Our findings showed the superiority of the PVCT compared with the RFT or RFST for intubation through the AL. The former is reasonably stiff, has a curvature, and emerges from the AL with its distal end pointing anteriorly toward the plane of the glottis. Hence, the preformed shape of the PVCT, with a curvature of approximately 130°, is responsible for its unique characteristics. Also, we found that when flexible straight reinforced tracheal tubes were used, the tip of the endotracheal tube was directed posteriorly toward either the arytenoid cartilage or the esophagus. This was attributed to the fact that flexible straight reinforced tracheal tubes do not have a steep curvature and exit the AL with a higher angle. In most cases, this resulted in additional optimization maneuvers and/or intubating attempts and increased duration of the intubation procedure.

The current results demonstrated the influence of the laryngoscope size among adult patients intubated with straight reinforced tubes. The smaller AL had a higher success rate and required less optimization maneuvers when compared with the larger AL. This may be due to the technical characteristics of this laryngoscope, because the smaller width of the guiding channel resulted in an increased ratio of the tube’s OD to the width of the guiding channel; hence, this significantly affected the intubation angle and the success rate.

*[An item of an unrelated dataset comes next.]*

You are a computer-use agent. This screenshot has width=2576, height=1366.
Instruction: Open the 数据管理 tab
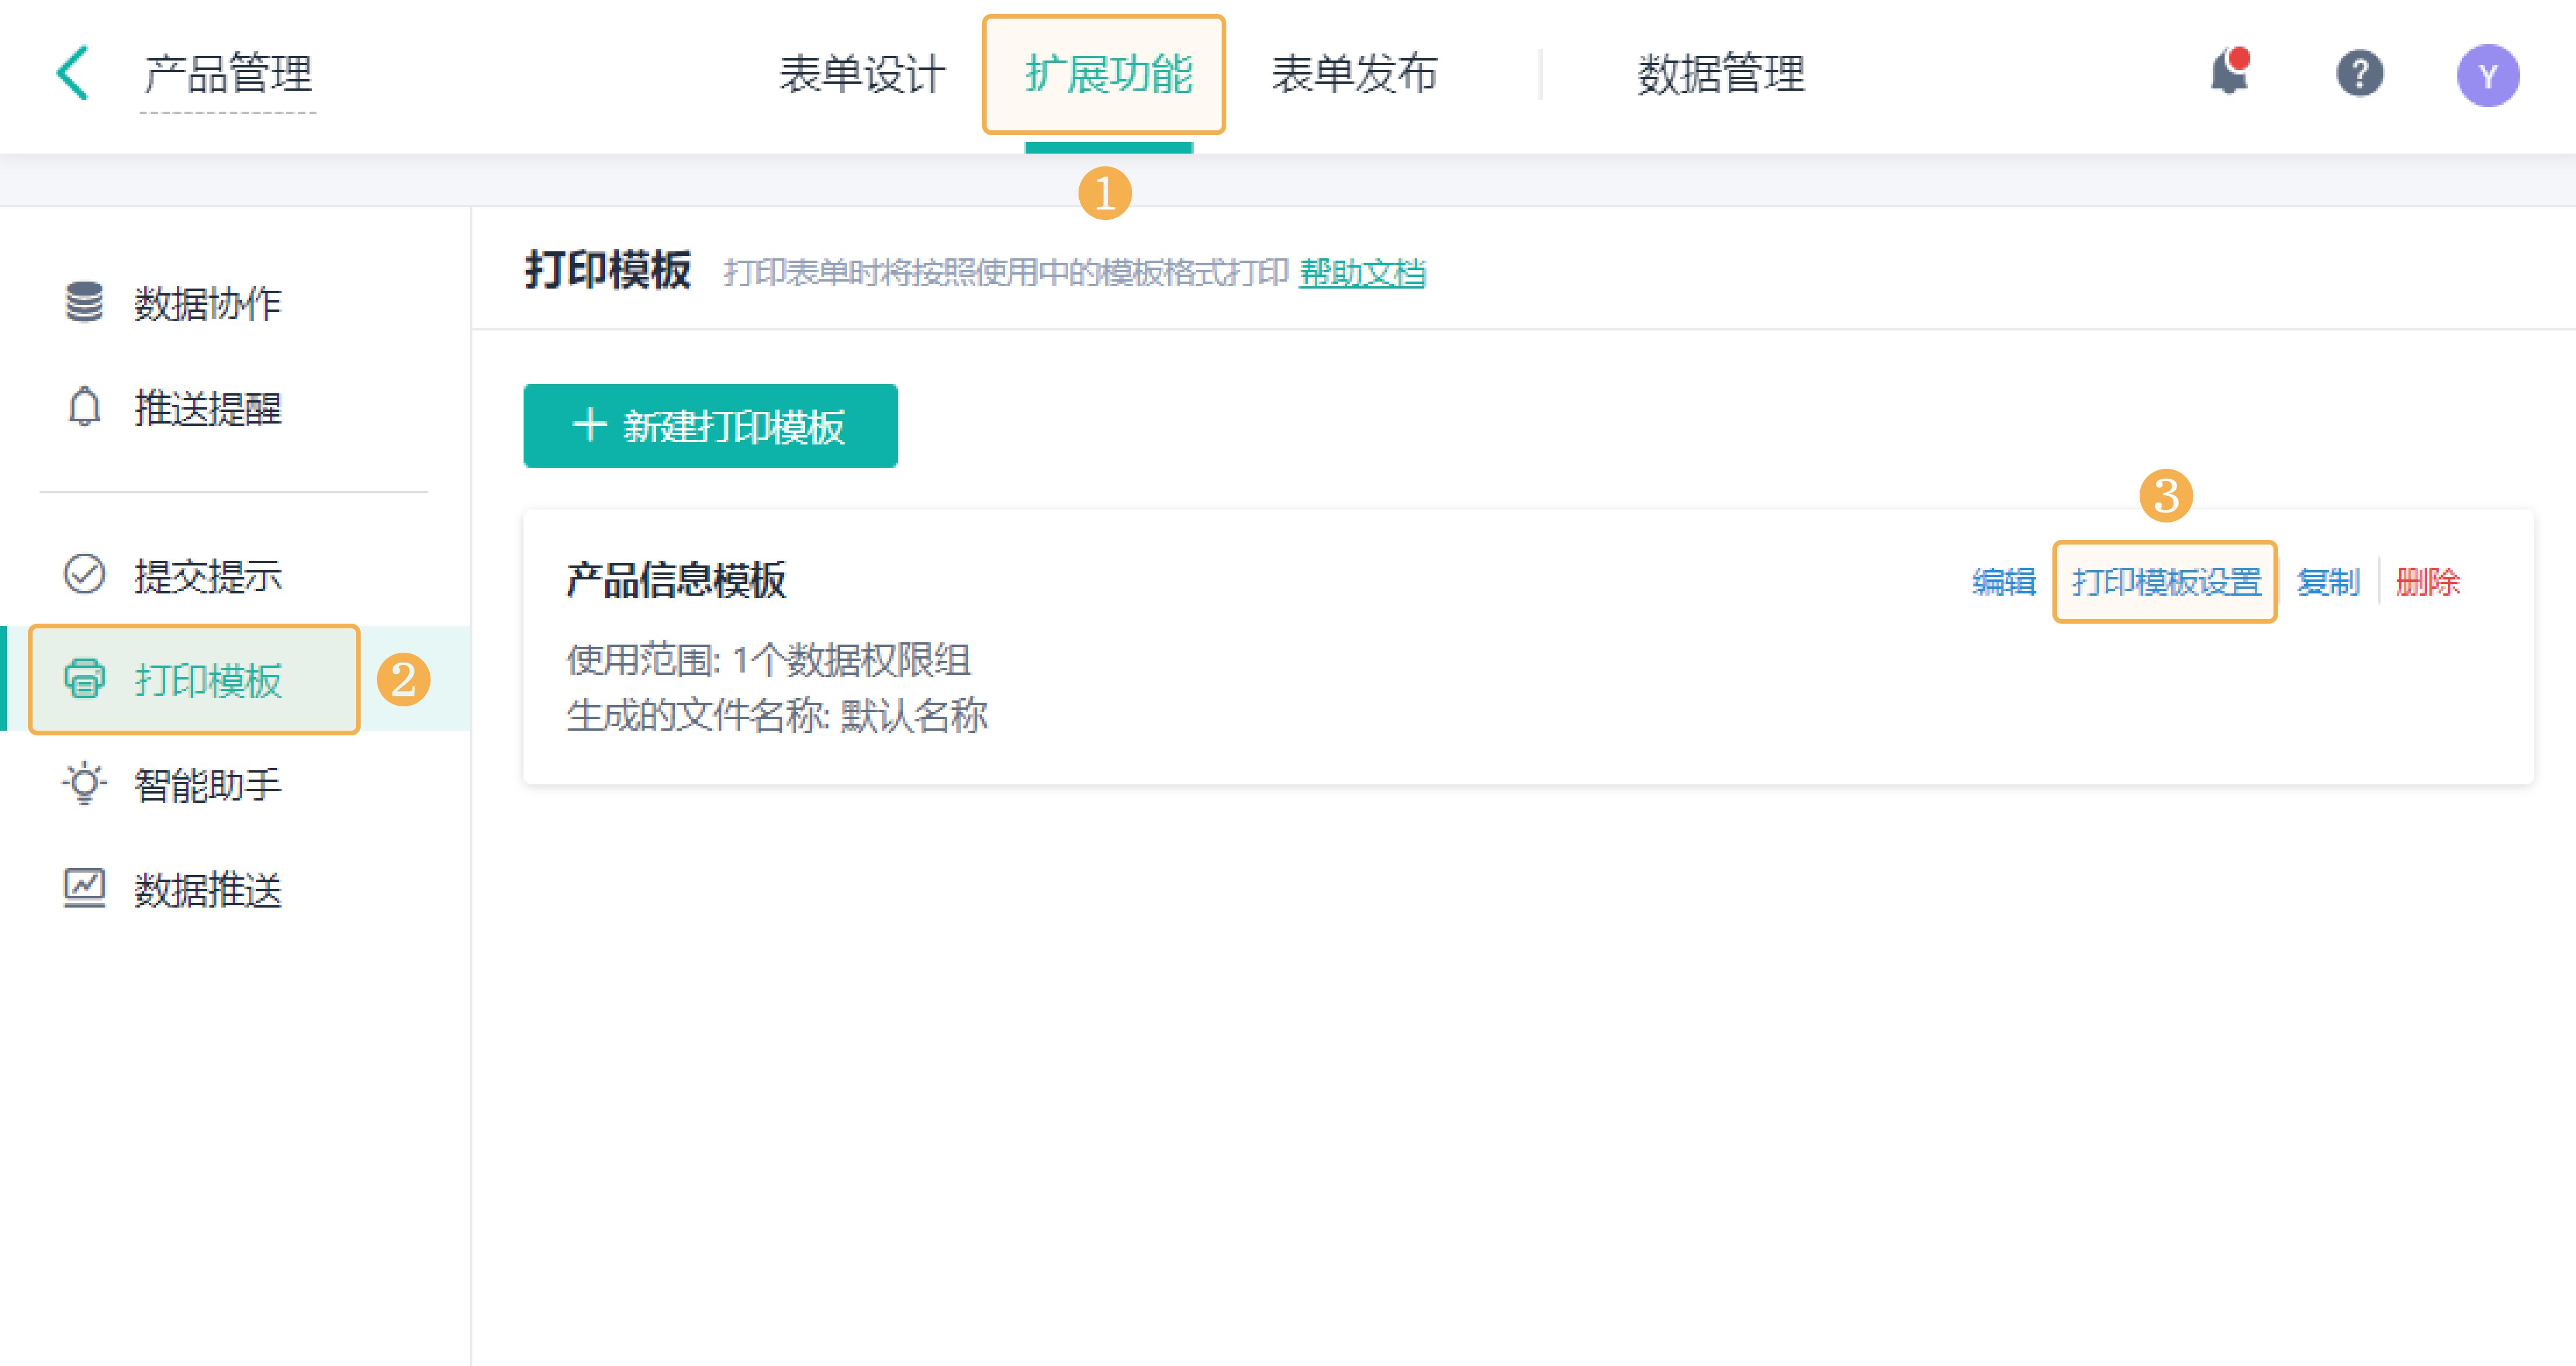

This is the first study, to the best of our knowledge, that evaluates the use of straight reinforced tracheal tubes for intubation through the AL, while taking into account the size of the laryngoscope. Only one published study reported the use of polyvinyl chloride tracheal tubes,15whereas in others1–3,9this is assumed. Also, there are two studies where double-lumen tracheal tubes were used though the AL,15,16and a preformed nasotracheal tube was used in one case.15So far, the published literature has not reported any failures of use of the AL with polyvinyl chloride tracheal tubes. This remains to be confirmed by further studies. However, our study reports 22.9% failure when using straight reinforced tracheal tubes.

This study exhibits two major limitations. First, all intubations were attempted by experienced users, and our results may not necessarily apply to less experienced personnel. Second, the overlapping in size 7.0- to 7.5-mm ID tracheal tubes for both AL sizes as well as the fact that all data were recorded by unblinded observers may be possible sources of bias. Despite the aforementioned limitations, this study clearly demonstrates that the angle created by the straight reinforced tubes emerging from the AL was inversely correlated to the ratio of the OD of the endotracheal tube to the width of the guiding channel. Each 10% decrease in this ratio led to a threefold increase in the odds of intubation failure.

In conclusion, we found that a major factor for successful intubation through the AL is the angle created by the endotracheal tube emerging from the laryngoscope. The PVCT was found to be superior to the RFT and RFST for tracheal intubation through the AL. In cases of using either the RFST or the RFT, the larger endotracheal tube OD and the smaller size AL are preferable because they both decreased the intubation angle and resulted in increased rates of successful intubation.